▶ **What to work on**: Beginning with the line that contains "Viewport: 500px width, 534px height.", transcribe every line through the end of the entries exactly as written, and reproduce nothing else.

(Stored data)
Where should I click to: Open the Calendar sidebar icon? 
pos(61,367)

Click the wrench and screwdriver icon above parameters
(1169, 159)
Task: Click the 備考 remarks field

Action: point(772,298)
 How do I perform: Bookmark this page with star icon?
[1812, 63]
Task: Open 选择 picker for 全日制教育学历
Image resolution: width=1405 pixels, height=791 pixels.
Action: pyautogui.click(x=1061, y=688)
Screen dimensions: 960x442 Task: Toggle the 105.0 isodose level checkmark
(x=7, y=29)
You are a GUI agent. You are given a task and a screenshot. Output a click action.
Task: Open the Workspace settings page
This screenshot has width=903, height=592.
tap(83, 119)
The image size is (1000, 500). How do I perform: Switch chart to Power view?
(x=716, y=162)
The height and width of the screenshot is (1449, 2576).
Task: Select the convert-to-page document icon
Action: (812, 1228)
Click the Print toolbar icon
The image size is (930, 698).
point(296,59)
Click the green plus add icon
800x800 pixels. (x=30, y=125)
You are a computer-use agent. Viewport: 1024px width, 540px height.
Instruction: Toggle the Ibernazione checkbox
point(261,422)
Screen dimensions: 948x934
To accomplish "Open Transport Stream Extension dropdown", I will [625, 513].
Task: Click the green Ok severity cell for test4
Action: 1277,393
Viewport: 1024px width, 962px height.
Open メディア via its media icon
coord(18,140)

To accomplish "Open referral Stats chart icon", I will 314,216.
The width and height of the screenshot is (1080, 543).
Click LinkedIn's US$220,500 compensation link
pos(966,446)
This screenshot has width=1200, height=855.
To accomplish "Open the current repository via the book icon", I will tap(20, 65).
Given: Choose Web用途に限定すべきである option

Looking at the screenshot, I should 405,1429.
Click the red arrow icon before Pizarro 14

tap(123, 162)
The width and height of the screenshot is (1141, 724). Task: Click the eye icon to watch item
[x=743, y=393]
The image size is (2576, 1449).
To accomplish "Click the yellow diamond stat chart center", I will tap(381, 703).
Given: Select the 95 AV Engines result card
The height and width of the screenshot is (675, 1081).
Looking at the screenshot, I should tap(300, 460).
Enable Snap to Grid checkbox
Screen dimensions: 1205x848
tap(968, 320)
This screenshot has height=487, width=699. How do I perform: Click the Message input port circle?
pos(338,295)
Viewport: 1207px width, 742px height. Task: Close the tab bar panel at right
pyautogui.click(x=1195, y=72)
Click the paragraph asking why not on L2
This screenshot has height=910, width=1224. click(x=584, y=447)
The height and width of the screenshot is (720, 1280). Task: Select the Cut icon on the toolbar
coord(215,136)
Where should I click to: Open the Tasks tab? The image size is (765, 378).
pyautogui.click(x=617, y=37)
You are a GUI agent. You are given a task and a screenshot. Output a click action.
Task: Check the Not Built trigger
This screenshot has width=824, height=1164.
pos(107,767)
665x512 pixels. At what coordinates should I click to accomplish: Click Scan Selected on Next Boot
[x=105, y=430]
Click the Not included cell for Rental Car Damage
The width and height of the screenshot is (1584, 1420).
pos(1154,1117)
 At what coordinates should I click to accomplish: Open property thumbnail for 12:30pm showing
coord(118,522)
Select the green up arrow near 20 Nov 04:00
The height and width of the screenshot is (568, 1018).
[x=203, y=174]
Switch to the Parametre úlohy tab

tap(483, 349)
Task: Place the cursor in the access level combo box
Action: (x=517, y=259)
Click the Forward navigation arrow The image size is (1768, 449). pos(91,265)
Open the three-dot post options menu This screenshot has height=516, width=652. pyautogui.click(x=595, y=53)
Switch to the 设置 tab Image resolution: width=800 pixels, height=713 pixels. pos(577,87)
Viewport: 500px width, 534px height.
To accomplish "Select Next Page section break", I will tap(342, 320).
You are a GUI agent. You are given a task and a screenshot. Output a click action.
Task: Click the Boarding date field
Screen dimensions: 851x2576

▶ **Your solution**:
Viewport: 500px width, 534px height.
To accomplish "Select Next Page section break", I will tap(342, 320).
You are a GUI agent. You are given a task and a screenshot. Output a click action.
Task: Click the Boarding date field
Screen dimensions: 851x2576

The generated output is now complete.